The Institute of Food Technologists (IFT) has said that food science has an important role to play in the federal government’s plans to reduce childhood obesity, including Michelle Obama’s Let’s Move campaign.
IFT said it would like to see more research in several areas, including the influences of packaging, labeling, cost, portion size and food composition on behavior; the most effective ways to communicate nutrition information to consumers; the potential causes of obesity; the drivers of food-related behaviors; the effectiveness of weight management strategies; and biomarkers that could indicate risk of obesity.
The organization’s president Marianne Gillette said: "We recognize the critical value of raising public discourse on food and health issues associated with childhood obesity, and food science will continue to play a critical role throughout that discussion.
“In that regard, IFT believes it is imperative to foster a public-private dialogue based on the science of food. This will support the Task Force's scientific agenda and the First Lady's commitment to educate children and families on the importance of making the right food choices and encouraging an active lifestyle."
Gillette added that industry should work in partnership with health-focused organizations to develop healthier foods alongside public education efforts centered on making healthy food and lifestyle choices.

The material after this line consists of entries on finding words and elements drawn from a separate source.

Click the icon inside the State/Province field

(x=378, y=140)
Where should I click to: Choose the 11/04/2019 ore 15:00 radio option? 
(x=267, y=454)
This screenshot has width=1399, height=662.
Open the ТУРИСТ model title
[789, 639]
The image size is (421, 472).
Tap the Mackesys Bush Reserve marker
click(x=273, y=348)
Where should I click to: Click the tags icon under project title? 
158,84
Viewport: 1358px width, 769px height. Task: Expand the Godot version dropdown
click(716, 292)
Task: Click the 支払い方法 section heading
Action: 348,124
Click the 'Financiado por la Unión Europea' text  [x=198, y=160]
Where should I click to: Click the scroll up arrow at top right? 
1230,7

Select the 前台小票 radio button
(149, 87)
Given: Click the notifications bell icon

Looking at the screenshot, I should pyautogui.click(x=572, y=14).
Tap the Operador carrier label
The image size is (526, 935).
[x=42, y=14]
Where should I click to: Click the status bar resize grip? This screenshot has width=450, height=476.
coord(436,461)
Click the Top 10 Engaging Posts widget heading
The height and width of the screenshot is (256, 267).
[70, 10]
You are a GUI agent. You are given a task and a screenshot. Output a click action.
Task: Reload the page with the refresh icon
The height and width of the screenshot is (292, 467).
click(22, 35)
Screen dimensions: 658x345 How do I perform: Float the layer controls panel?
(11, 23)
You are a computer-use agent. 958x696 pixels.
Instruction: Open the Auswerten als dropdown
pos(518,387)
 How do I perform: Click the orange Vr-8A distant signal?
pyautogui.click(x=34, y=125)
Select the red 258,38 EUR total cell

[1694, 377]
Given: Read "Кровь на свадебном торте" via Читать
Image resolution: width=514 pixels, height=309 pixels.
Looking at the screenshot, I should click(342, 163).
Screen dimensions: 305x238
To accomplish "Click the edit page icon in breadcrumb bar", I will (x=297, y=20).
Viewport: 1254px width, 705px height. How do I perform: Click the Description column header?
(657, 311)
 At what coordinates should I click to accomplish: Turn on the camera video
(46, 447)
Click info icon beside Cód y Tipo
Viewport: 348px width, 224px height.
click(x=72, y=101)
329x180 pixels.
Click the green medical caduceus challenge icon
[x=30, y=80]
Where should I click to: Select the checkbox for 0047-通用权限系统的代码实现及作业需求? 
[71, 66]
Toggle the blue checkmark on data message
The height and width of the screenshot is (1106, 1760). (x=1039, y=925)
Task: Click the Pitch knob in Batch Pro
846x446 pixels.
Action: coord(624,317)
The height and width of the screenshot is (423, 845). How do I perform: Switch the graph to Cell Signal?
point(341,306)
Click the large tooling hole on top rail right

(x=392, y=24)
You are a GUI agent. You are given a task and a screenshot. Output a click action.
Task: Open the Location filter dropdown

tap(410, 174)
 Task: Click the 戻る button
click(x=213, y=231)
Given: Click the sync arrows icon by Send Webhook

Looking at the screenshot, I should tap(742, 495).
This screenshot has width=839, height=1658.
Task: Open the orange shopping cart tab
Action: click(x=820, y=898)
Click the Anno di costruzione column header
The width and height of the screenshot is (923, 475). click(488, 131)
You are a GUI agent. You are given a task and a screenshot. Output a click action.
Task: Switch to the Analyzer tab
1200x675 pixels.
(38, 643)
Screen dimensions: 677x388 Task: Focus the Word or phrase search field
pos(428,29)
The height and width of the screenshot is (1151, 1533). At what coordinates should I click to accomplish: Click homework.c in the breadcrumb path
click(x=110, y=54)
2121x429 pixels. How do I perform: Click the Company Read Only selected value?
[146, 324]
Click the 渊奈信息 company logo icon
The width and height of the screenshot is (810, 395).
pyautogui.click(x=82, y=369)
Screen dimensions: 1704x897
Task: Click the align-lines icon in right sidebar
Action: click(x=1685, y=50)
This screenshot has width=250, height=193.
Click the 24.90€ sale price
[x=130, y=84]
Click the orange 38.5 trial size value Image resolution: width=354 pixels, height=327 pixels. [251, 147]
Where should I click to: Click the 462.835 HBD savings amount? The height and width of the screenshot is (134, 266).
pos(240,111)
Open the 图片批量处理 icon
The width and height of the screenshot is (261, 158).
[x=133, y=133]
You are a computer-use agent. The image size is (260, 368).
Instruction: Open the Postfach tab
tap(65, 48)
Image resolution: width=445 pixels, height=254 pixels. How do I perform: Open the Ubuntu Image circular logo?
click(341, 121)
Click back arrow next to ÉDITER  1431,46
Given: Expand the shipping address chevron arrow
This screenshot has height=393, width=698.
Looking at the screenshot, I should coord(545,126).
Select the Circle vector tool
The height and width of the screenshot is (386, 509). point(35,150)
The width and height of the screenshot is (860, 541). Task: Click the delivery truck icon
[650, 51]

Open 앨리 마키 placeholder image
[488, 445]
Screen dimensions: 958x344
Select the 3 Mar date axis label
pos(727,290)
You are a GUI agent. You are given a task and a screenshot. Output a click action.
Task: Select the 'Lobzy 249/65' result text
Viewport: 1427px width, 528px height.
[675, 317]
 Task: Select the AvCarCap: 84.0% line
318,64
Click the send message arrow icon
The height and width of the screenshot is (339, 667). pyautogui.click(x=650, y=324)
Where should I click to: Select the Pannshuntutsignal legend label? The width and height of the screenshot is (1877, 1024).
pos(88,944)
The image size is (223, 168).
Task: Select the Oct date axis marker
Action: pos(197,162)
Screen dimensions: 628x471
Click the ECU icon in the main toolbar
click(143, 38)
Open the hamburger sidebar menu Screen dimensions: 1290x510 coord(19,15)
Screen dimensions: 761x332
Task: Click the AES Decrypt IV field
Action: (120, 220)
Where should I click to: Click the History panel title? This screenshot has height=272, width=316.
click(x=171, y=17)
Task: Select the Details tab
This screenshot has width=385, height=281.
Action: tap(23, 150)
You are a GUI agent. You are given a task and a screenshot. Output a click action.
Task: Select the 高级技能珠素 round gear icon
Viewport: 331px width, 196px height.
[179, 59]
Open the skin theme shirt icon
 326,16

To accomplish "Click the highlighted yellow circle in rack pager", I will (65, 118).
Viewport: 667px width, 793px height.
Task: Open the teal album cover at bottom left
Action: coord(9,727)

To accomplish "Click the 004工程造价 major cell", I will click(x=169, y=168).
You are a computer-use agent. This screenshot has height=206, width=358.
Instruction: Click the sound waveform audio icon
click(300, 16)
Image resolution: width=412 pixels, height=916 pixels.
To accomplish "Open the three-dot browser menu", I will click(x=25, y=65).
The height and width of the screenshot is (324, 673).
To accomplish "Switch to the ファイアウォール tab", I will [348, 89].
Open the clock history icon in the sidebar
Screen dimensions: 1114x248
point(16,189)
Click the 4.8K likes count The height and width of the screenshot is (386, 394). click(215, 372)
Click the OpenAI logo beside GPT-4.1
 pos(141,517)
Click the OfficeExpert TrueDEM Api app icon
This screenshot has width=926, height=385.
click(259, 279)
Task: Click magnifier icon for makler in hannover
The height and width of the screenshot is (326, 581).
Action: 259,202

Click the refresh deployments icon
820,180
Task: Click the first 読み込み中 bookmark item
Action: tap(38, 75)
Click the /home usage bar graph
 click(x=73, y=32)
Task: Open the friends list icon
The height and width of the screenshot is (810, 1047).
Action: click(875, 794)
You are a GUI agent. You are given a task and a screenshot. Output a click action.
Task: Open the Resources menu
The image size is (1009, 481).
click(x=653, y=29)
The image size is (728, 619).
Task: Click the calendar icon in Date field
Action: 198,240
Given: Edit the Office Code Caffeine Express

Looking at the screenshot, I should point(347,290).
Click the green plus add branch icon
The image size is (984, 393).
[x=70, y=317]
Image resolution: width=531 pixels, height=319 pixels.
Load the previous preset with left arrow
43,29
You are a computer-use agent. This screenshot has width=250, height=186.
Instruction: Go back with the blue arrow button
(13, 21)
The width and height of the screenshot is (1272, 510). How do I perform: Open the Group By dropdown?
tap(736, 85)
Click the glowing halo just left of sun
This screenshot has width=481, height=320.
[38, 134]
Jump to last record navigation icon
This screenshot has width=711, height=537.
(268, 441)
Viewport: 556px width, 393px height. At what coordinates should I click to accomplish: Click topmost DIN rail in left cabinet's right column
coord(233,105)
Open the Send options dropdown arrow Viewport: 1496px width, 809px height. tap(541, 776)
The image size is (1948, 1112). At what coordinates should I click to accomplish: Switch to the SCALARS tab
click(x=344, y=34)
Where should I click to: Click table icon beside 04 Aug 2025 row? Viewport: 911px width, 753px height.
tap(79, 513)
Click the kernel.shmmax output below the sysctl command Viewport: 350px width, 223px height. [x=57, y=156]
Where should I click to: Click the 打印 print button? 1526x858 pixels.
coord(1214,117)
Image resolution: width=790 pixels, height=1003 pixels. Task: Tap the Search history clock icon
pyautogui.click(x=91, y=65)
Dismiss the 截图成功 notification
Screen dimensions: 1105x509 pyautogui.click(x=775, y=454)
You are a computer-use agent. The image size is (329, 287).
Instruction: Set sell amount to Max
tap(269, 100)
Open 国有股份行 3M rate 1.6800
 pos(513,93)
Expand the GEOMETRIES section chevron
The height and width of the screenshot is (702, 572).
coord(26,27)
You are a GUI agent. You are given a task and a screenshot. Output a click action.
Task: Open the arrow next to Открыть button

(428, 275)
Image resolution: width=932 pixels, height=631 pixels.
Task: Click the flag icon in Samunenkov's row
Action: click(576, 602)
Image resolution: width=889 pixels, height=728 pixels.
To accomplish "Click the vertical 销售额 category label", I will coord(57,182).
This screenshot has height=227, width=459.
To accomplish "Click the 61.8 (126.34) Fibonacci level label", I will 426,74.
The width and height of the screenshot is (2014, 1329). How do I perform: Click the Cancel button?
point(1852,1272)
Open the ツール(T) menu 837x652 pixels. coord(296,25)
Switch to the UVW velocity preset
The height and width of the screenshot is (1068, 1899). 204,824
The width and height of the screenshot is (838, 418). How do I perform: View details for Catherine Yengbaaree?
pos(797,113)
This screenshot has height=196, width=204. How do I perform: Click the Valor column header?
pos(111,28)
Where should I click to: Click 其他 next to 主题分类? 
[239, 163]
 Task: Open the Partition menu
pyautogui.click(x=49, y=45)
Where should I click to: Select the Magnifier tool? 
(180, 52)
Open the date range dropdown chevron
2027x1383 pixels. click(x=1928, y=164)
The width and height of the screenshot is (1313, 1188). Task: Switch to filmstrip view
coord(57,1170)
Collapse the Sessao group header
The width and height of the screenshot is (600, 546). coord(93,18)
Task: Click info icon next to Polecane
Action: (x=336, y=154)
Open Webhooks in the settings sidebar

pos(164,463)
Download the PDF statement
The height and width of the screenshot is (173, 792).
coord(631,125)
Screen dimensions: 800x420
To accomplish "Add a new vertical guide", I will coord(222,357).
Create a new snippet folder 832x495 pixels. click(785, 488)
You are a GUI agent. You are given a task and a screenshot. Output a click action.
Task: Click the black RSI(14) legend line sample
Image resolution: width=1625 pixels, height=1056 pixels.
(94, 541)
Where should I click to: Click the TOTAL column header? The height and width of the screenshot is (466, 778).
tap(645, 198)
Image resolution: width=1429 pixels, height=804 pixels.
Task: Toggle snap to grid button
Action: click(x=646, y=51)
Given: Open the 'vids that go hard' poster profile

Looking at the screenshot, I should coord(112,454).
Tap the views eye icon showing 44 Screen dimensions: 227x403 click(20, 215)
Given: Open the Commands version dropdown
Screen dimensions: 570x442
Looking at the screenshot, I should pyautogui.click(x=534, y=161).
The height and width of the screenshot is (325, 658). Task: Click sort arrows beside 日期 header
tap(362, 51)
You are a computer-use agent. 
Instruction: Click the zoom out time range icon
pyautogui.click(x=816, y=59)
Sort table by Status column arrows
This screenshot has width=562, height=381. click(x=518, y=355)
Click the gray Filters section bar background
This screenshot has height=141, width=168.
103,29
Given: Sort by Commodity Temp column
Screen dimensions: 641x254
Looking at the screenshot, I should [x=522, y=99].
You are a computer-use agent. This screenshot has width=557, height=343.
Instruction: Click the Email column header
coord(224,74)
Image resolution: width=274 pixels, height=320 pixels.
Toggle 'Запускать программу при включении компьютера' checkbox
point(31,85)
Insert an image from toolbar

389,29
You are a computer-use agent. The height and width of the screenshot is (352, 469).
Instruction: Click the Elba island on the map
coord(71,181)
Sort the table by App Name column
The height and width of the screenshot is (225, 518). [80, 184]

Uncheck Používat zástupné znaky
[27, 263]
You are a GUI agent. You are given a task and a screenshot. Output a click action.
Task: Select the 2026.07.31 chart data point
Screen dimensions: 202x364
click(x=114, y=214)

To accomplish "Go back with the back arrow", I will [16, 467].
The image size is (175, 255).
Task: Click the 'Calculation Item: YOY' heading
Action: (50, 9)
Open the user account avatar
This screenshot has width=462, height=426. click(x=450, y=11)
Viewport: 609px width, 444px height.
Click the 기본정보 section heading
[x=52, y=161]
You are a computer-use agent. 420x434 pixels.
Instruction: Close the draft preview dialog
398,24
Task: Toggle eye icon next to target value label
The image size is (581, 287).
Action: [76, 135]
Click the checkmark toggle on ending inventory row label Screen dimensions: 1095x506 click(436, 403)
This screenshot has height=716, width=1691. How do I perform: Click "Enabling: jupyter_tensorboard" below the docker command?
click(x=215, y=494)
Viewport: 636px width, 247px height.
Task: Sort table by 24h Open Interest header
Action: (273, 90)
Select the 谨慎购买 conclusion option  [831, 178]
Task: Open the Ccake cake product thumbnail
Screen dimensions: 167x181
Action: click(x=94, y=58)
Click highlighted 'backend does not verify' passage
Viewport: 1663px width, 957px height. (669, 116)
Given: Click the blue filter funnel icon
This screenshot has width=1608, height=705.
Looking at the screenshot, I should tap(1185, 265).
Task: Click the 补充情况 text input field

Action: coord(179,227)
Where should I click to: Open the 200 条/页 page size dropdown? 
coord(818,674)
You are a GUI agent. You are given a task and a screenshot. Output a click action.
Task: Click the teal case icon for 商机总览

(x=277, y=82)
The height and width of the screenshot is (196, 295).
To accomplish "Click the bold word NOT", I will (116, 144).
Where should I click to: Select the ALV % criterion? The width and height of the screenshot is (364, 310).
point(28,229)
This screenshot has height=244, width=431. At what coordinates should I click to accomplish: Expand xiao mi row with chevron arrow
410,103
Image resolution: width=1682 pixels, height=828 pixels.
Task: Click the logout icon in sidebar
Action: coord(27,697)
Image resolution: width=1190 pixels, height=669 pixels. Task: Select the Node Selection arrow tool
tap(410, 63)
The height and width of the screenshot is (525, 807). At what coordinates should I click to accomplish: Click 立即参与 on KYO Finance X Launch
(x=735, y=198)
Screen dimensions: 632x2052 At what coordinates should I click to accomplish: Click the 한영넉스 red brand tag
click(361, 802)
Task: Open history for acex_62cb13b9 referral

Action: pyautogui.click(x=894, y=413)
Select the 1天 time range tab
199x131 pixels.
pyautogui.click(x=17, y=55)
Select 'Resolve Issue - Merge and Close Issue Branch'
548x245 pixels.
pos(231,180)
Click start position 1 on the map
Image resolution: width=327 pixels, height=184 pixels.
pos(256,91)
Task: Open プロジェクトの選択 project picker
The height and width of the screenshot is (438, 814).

Michelle Obama launched her ‘Let’s Move’ campaign in February, with the stated aim of ending childhood obesity in America within a generation. It has attracted broad support from industry, and Mrs. Obama has acknowledged that major food companies have the potential to contribute to health and wellness due to their resources, brands, research and development capabilities, consumer reach and logistics expertise.
The Grocery Manufacturers Association has also backed the government’s anti-obesity strategy, emphasizing the reformulation that has already taken place to make foods healthier, as well as a shift away from advertising and marketing of unhealthy foods to children.
Childhood obesity is at record levels, with 32 percent of US children and adolescents overweight or obese, according to statistics from the Centers for Disease Control and Prevention. This falls far short of an earlier government pledge to shrink the number of overweight children to five percent by 2010.